= Extract to read =
----------------------------------------

Scientists have seen this phenomenon in nearly half of the longer gamma-ray bursts detected by Swift. These gamma-ray bursts are the most powerful explosions known. They are forerunners of a massive star explosion called a hypernova, which is bigger than a supernova. Using Swift, scientists are finally able to see gamma-ray bursts within minutes after the trigger, instead of hours or days, and are privy to newborn black hole activity.
Until this latest Swift discovery, scientists assumed a simple scenario of a single explosion followed by a graceful afterglow of the dying embers. The new scenario of a blast followed by a series of powerful "hiccups" is particularly evident in a gamma-ray burst from May 2, 2005, named GRB 050502B. This burst lasted 17 seconds during the early morning hours in the constellation Leo. About 500 seconds later, Swift detected a spike in X-ray light about 100 times brighter than anything seen before.
Previously there had been hints of an "X-ray bump" between the burst and afterglow in previous gamma-ray bursts, coming a minute or so after the burst. Swift has seen more than one dozen clear cases of multiple explosions. There are several theories to describe this newly discovered phenomenon and most point to the presence of a newborn black hole.
"The newly formed black hole immediately gets to work," said Prof. Peter Meszaros of Penn State, head of the Swift theory team. "We aren't clear on the details yet, but it appears to be messy. Matter is falling into the black hole, which releases a great amount of energy. Other matter gets blasted away from the black hole and flies out into the interstellar medium. This is by no means a smooth operation," he added.

----------------------------------------

= Short exercise 1 =
Recast the entries as a JSON list of strings, one per line with blank lines omitted, covering the span from the very first line of the entries through the line containing "Looking at the image, I should click on (2209, 764).", both ends included.

----------------------------------------

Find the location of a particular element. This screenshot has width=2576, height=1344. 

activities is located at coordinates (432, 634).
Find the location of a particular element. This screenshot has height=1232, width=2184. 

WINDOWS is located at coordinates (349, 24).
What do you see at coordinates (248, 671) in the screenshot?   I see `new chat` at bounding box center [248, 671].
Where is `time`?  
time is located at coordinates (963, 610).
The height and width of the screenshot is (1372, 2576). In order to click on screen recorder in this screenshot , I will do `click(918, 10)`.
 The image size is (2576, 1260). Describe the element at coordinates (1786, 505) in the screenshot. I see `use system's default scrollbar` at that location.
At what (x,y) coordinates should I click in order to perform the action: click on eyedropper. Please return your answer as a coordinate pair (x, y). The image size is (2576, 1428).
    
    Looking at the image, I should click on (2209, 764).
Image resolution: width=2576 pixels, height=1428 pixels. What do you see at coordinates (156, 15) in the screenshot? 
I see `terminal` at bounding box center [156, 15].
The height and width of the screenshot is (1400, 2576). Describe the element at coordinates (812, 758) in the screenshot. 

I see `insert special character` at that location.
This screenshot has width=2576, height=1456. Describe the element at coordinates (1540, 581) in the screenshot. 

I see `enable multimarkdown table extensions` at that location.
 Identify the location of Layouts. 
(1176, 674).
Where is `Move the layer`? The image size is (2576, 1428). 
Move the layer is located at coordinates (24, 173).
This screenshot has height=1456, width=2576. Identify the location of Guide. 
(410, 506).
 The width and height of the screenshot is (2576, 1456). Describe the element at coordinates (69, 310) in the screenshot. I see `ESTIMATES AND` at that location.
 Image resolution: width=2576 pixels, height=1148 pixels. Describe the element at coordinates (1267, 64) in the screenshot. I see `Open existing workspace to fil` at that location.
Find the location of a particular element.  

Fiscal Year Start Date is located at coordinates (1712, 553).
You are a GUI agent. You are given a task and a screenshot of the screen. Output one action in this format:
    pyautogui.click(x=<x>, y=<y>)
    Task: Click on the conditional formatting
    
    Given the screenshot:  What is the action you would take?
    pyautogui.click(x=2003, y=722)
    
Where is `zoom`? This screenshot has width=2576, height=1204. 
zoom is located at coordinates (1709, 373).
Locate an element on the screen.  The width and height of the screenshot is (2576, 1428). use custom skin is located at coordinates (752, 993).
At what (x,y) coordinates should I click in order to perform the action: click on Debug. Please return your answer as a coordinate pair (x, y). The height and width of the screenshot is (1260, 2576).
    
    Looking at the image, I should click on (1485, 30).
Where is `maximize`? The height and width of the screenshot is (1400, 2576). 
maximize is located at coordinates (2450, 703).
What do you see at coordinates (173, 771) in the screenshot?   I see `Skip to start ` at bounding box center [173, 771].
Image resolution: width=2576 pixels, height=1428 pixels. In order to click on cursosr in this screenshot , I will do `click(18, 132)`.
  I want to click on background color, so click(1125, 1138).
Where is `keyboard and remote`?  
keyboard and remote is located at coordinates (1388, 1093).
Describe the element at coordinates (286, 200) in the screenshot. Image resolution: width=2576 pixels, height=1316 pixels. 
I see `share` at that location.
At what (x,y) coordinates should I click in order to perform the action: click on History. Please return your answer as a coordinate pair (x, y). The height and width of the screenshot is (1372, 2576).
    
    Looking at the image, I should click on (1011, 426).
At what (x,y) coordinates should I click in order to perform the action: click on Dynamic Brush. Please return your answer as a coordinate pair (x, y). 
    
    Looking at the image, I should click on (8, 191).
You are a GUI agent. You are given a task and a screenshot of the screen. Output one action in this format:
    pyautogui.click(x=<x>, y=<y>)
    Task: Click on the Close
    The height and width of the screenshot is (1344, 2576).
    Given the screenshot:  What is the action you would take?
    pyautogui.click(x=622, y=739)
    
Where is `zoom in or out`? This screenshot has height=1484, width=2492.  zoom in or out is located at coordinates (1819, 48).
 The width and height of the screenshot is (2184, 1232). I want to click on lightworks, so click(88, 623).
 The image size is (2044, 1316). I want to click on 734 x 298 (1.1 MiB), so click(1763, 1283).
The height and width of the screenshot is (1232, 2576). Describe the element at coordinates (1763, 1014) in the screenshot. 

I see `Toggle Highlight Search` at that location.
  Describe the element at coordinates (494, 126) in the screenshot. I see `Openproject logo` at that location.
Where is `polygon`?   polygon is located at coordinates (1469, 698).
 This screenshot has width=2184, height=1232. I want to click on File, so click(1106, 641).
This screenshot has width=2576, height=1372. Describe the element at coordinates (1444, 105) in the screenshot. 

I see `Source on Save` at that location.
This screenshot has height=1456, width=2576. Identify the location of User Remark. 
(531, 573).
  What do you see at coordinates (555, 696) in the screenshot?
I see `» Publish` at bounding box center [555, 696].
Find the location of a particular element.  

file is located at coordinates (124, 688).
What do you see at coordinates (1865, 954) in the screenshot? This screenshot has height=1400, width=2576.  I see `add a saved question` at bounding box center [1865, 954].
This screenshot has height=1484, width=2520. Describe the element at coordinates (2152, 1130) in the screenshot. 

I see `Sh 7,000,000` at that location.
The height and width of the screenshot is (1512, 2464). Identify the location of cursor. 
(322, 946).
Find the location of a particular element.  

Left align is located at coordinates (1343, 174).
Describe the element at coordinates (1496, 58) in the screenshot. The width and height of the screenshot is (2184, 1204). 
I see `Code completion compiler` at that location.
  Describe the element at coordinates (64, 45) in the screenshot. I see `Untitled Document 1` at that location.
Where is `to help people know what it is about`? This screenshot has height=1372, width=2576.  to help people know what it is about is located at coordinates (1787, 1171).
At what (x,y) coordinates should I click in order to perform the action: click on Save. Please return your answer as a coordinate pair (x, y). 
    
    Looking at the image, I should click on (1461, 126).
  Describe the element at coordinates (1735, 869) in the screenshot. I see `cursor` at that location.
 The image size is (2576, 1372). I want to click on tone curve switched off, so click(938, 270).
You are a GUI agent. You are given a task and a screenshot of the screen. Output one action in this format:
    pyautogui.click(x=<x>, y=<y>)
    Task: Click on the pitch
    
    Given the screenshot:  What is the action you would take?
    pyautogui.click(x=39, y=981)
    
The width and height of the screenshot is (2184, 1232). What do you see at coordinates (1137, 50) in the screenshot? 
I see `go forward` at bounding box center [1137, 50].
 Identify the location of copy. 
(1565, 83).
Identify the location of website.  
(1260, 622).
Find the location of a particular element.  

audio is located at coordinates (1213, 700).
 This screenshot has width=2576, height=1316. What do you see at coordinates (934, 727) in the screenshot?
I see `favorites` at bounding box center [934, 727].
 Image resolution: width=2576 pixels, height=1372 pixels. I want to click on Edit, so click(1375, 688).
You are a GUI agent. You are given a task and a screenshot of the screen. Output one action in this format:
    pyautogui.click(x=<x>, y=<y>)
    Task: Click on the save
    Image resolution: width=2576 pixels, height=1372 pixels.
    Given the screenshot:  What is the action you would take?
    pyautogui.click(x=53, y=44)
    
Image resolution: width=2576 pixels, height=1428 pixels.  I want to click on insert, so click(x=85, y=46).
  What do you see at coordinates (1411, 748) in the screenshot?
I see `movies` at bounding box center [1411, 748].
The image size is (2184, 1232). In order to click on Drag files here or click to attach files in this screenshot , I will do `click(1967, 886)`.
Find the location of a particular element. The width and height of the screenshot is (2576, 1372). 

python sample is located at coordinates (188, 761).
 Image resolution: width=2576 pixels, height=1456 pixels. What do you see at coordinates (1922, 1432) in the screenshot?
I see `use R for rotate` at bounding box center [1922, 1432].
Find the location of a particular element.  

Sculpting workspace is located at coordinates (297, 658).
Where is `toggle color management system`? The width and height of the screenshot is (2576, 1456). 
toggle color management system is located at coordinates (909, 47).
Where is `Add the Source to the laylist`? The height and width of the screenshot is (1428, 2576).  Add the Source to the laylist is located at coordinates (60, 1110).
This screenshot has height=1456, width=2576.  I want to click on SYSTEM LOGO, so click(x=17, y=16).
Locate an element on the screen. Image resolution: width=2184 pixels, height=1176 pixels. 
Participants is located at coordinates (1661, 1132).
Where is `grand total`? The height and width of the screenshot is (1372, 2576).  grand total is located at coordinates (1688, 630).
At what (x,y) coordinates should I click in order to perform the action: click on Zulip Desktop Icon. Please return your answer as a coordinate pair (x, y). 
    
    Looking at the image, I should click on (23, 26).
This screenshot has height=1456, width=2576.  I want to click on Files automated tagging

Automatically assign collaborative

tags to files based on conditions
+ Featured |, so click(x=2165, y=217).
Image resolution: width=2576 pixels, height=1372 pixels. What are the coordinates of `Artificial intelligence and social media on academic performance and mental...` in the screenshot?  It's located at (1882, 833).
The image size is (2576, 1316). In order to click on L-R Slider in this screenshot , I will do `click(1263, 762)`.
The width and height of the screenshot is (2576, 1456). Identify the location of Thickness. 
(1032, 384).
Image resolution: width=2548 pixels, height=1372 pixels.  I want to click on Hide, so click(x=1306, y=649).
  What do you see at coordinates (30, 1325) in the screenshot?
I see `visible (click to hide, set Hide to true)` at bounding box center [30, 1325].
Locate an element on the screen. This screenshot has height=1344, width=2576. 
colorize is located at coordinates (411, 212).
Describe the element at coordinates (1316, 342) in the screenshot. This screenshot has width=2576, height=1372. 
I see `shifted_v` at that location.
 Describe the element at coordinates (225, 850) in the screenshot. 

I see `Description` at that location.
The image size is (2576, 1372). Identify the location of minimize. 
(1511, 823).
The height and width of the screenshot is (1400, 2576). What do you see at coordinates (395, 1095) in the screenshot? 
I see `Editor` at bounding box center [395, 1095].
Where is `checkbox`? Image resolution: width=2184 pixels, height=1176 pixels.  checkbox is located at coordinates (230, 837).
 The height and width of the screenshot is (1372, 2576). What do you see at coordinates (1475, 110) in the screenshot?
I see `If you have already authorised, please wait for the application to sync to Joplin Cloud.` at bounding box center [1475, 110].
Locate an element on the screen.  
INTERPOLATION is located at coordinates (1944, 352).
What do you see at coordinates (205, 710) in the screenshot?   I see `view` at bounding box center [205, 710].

----------------------------------------

= Short exercise 2 =
Reproduce the gamma-ray burst passage in full, word for word.

= Full solution 1 =
[
  "Find the location of a particular element. This screenshot has width=2576, height=1344. ",
  "activities is located at coordinates (432, 634).",
  "Find the location of a particular element. This screenshot has height=1232, width=2184. ",
  "WINDOWS is located at coordinates (349, 24).",
  "What do you see at coordinates (248, 671) in the screenshot?   I see `new chat` at bounding box center [248, 671].",
  "Where is `time`?  ",
  "time is located at coordinates (963, 610).",
  "The height and width of the screenshot is (1372, 2576). In order to click on screen recorder in this screenshot , I will do `click(918, 10)`.",
  " The image size is (2576, 1260). Describe the element at coordinates (1786, 505) in the screenshot. I see `use system's default scrollbar` at that location.",
  "At what (x,y) coordinates should I click in order to perform the action: click on eyedropper. Please return your answer as a coordinate pair (x, y). The image size is (2576, 1428).",
  "    Looking at the image, I should click on (2209, 764)."
]

= Full solution 2 =
Scientists have seen this phenomenon in nearly half of the longer gamma-ray bursts detected by Swift. These gamma-ray bursts are the most powerful explosions known. They are forerunners of a massive star explosion called a hypernova, which is bigger than a supernova. Using Swift, scientists are finally able to see gamma-ray bursts within minutes after the trigger, instead of hours or days, and are privy to newborn black hole activity.
Until this latest Swift discovery, scientists assumed a simple scenario of a single explosion followed by a graceful afterglow of the dying embers. The new scenario of a blast followed by a series of powerful "hiccups" is particularly evident in a gamma-ray burst from May 2, 2005, named GRB 050502B. This burst lasted 17 seconds during the early morning hours in the constellation Leo. About 500 seconds later, Swift detected a spike in X-ray light about 100 times brighter than anything seen before.
Previously there had been hints of an "X-ray bump" between the burst and afterglow in previous gamma-ray bursts, coming a minute or so after the burst. Swift has seen more than one dozen clear cases of multiple explosions. There are several theories to describe this newly discovered phenomenon and most point to the presence of a newborn black hole.
"The newly formed black hole immediately gets to work," said Prof. Peter Meszaros of Penn State, head of the Swift theory team. "We aren't clear on the details yet, but it appears to be messy. Matter is falling into the black hole, which releases a great amount of energy. Other matter gets blasted away from the black hole and flies out into the interstellar medium. This is by no means a smooth operation," he added.